• Questions on the material:
• a. In the text on Minidoka National Wildlife Refuge, what is the refuge's elevation?
• b. Carry on the text on Minidoka National Wildlife Refuge from where it stops.

• Extract:
==============================
Protected area in Idaho, United States

Minidoka National Wildlife Refuge is located on the Snake River Plain in south-central Idaho, 12 mi northeast of Rupert. It includes about 80 mi of shoreline around Lake Walcott, from Minidoka Dam upstream about 25 mi.

==Fauna==
Mule deer are commonly seen near the headquarters. Pronghorn roam in the open sagebrush areas in this refuge. Other mammal species including beaver, cottontail rabbit, porcupine, raccoon, coyote, thirteen species of bats, as well as other mammals are present in this refuge. Less common mammal species include cougar, bobcat, river otter, elk and moose.

==Geography==
About half of the refuge's acreage is open water and wetlands. In this arid landscape, these resources serve as an oasis drawing numerous wildlife species from miles around. Many species use the bulrush and cattail habitat that lines the lake's small bays. Others use the willows, cottonwoods and other trees growing near shorelines. The rest of the refuge is low, rolling uplands covered by sagebrush, grasses, and isolated juniper patches among scattered outcrops of basalt. The refuge has a surface area of 20751 acre.

==Climate==
The climate is semi-arid with about 11 in of precipitation per year, much of it falling as snow during the winter. Summers are hot and dry with highly variable rain during thunderstorms. Winters are generally moderate but windy. The elevation is about 4200 ft.
==============================
• Supplied data:

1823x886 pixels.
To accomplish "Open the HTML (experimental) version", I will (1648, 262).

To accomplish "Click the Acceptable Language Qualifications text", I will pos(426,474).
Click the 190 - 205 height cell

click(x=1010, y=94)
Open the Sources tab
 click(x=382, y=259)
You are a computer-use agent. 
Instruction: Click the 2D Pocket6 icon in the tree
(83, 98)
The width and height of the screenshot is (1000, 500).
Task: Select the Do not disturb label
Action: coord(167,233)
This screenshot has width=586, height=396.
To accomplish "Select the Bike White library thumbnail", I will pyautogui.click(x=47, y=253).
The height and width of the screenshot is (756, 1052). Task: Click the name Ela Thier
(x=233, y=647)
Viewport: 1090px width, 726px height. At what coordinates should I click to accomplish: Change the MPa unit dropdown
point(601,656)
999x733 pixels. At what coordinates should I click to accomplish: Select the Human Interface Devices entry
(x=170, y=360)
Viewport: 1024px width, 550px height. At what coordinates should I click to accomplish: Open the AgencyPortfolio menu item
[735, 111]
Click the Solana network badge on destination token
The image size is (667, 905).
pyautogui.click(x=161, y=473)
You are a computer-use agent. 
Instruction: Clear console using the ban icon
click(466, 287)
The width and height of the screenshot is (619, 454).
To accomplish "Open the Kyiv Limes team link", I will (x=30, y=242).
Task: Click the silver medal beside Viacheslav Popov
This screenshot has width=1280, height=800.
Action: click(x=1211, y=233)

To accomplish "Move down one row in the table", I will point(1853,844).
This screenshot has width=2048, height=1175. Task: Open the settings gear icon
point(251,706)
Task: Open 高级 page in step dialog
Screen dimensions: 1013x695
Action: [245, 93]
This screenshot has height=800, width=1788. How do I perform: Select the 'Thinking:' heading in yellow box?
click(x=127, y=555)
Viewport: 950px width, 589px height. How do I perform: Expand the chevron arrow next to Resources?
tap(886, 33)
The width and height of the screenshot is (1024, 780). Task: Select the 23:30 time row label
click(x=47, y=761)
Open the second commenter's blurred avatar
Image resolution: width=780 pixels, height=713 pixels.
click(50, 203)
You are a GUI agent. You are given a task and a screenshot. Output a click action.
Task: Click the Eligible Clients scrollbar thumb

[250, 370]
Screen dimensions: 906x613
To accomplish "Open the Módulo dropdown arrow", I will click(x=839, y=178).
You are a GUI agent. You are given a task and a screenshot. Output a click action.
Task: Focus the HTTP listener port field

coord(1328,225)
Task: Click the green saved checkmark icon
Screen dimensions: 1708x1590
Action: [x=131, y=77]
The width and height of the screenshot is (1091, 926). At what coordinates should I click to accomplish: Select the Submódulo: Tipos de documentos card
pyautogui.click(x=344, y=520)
==============================
• Responses:
• a. About 4200 ft.

• b.
==Habitats==
Undisturbed habitats are critical to colonial nesting birds, especially American white pelican, and molting waterfowl. Nowhere else in southeastern Idaho can such habitat be found in this quantity or quality. The refuge uplands are a mix of rock, sand, and shallow soil habitat that supports a diversity of small mammals, reptiles, and invertebrates. The basalt lava flows provide habitat for some of the more diverse reptile fauna in Idaho.

The Idaho dunes tiger beetle (Cicindela arenicola), a species of special concern, is found on refuge sand dunes, while the Utah valvata, an endangered snail, inhabits the reservoir. Both sage and sharptailed grouse occupy refuge habitat that is becoming increasingly important in the face of petitions to list these species.

==History==
More than 100 years ago, settlers on the Oregon Trail passed just south of the refuge; some crossed on an alternate route through the refuge. Today, thousands of visitors come to Lake Walcott State Park, located within the boundary of Minidoka Refuge, to camp, picnic, hike, observe wildlife, hunt waterfowl, boat, and fish. Sensitive wildlife areas are closed to recreational use.